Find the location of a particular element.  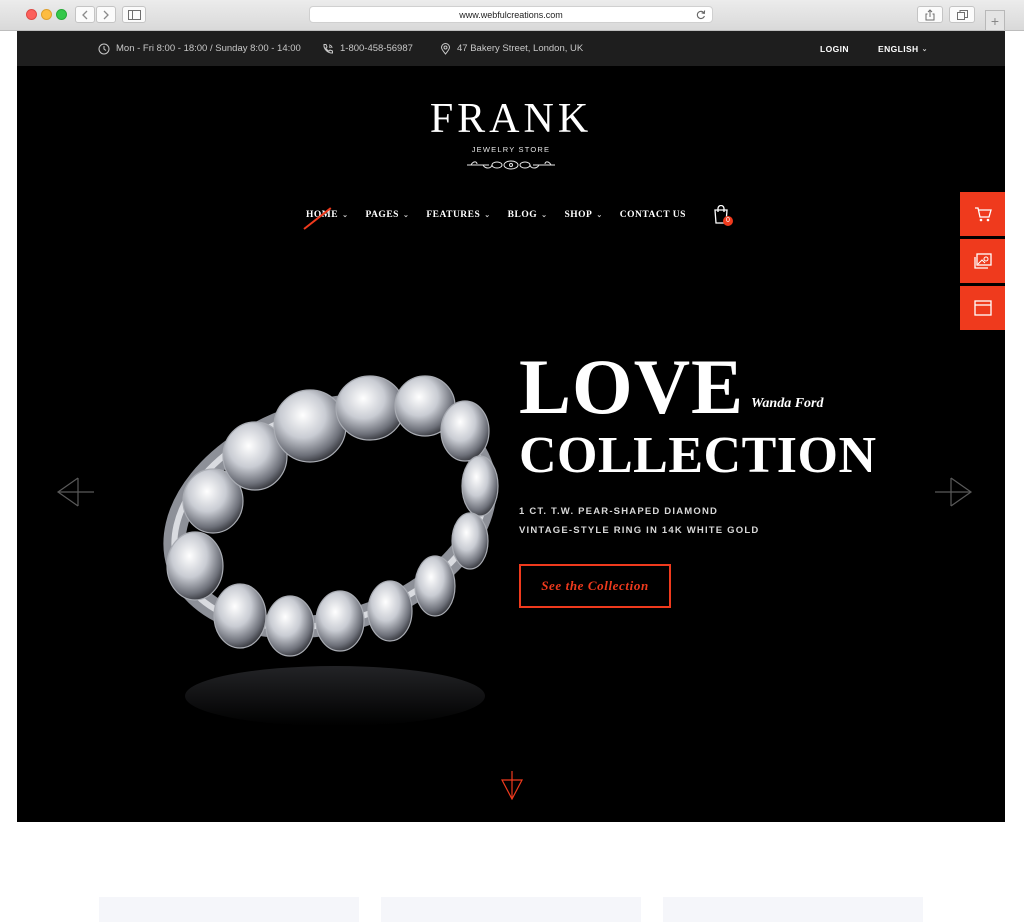

forward-button is located at coordinates (106, 14).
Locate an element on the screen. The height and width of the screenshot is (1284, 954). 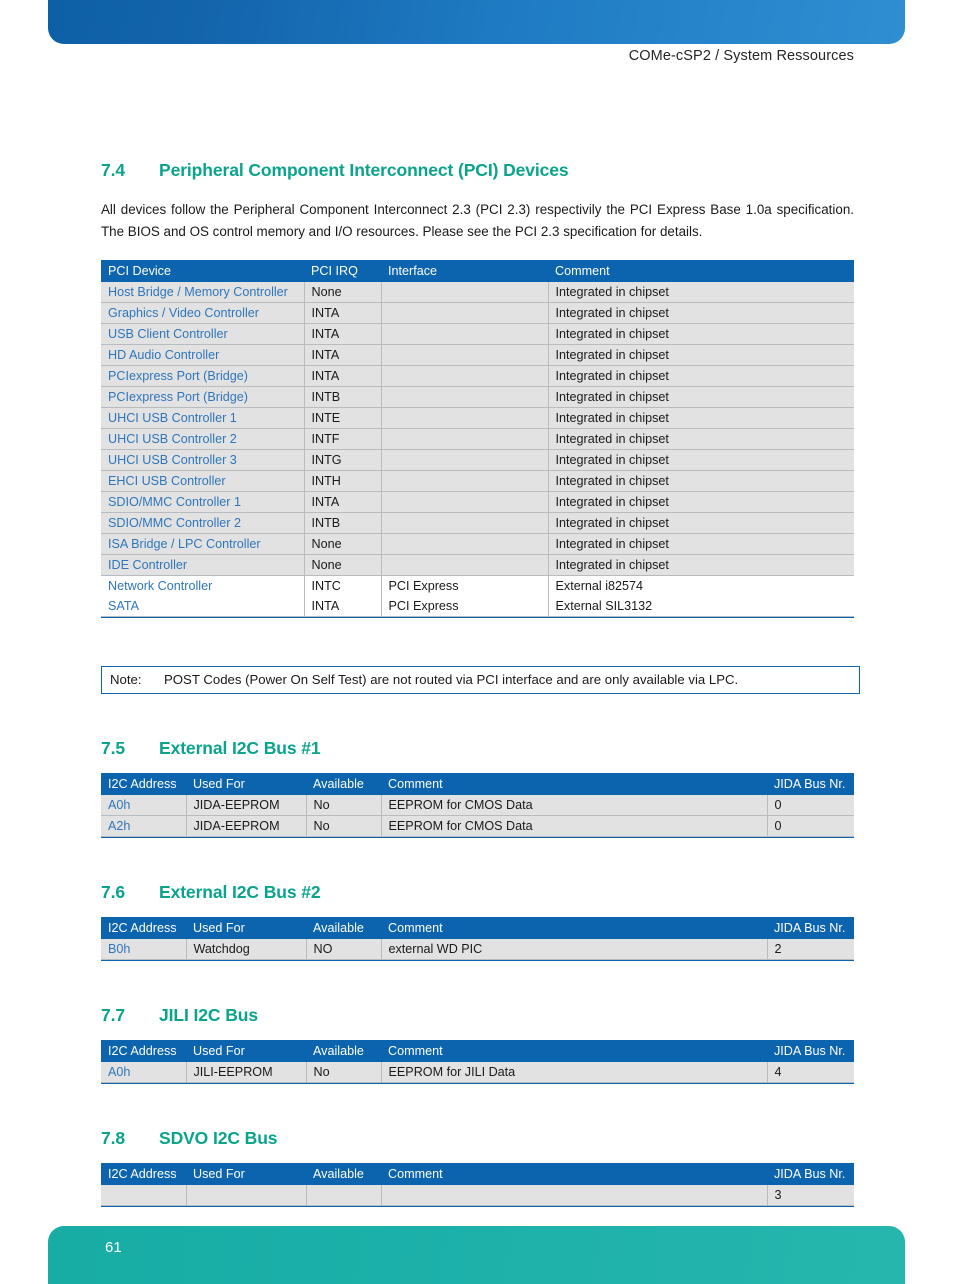
section-title-jili-i2c: JILI I2C Bus is located at coordinates (208, 1016).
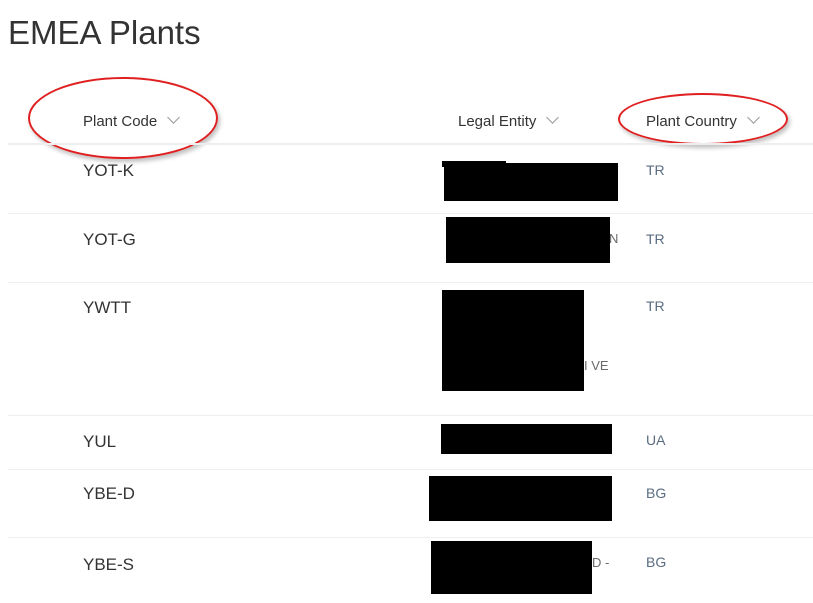  I want to click on plant-code-cell: YBE-S, so click(109, 564).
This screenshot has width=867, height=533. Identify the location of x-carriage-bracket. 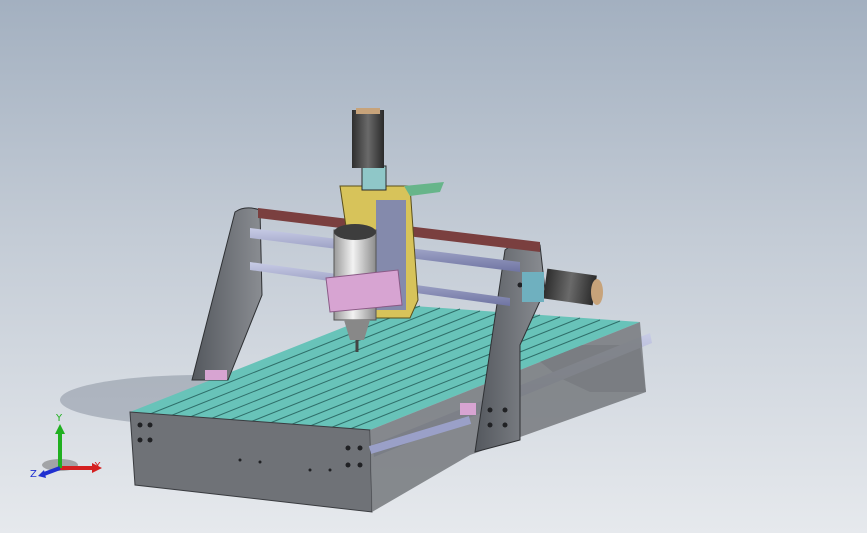
(424, 189).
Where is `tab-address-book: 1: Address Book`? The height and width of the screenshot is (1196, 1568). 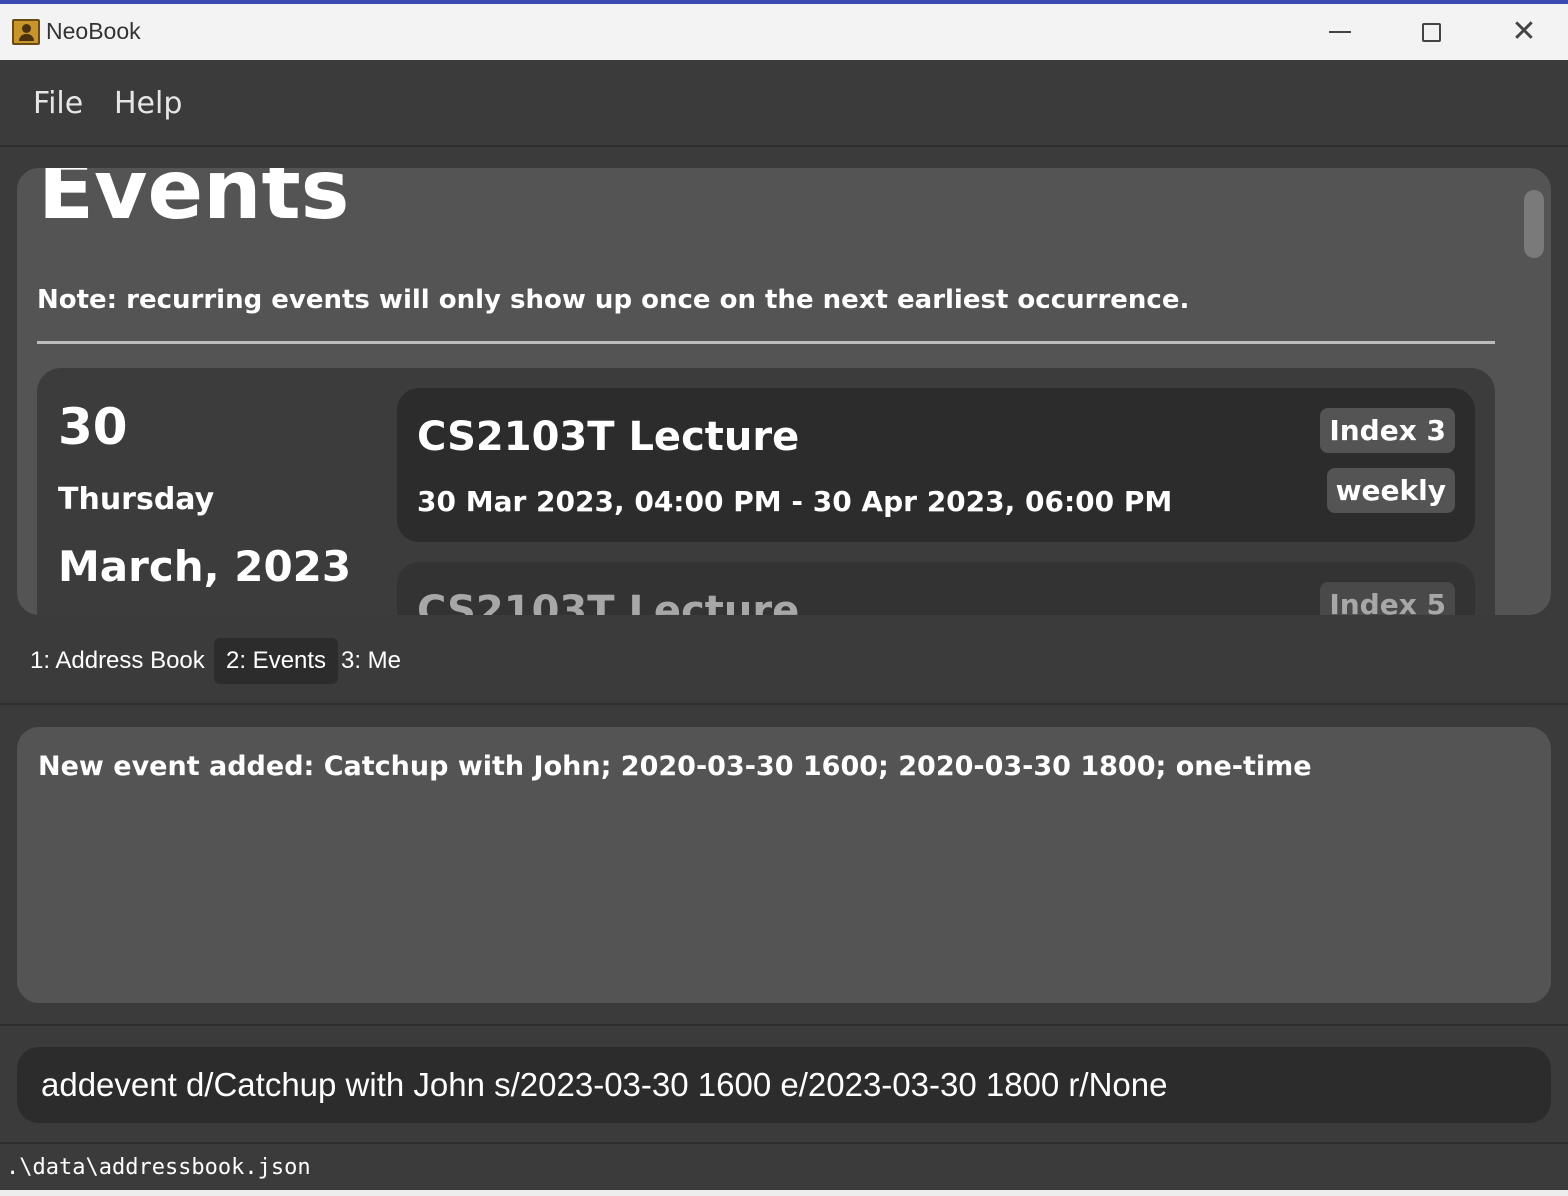
tab-address-book: 1: Address Book is located at coordinates (118, 661).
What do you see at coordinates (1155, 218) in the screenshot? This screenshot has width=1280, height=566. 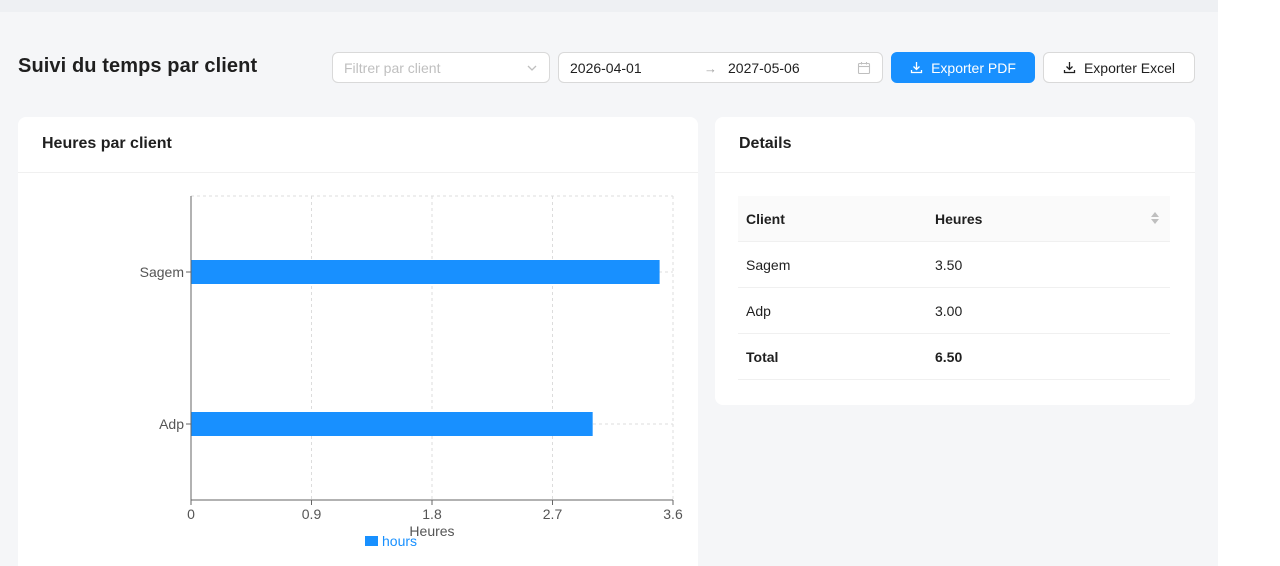 I see `sort-icon` at bounding box center [1155, 218].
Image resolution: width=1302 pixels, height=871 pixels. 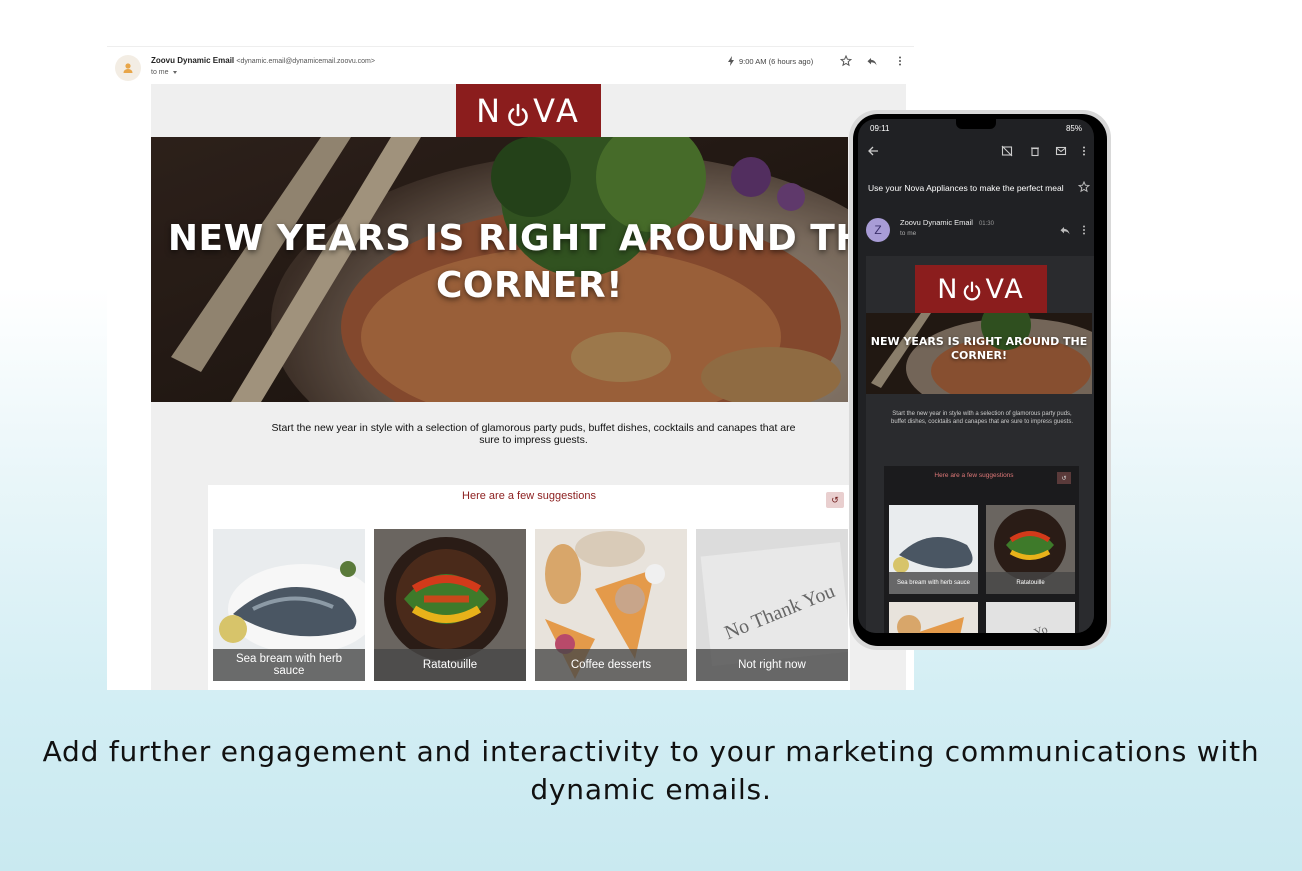 What do you see at coordinates (974, 476) in the screenshot?
I see `phone-suggestions-title: Here are a few suggestions` at bounding box center [974, 476].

· · · · ·

WORK INSTRUCTIONS
Copy out word for word the part of the items above that opens with the line containing "Locate an element" and closes with the line containing "tab-address-book: 1: Address Book is", both lines included. Leave the pictures out.

EXERCISE RESULT
Locate an element on the screen. The height and width of the screenshot is (1284, 954). 
section-title-jili-i2c: JILI I2C Bus is located at coordinates (208, 1016).
  I want to click on plant-code-cell: YBE-S, so click(109, 564).
This screenshot has width=867, height=533. Identify the location of x-carriage-bracket. 
(424, 189).
Where is `tab-address-book: 1: Address Book`? The height and width of the screenshot is (1196, 1568). 
tab-address-book: 1: Address Book is located at coordinates (118, 661).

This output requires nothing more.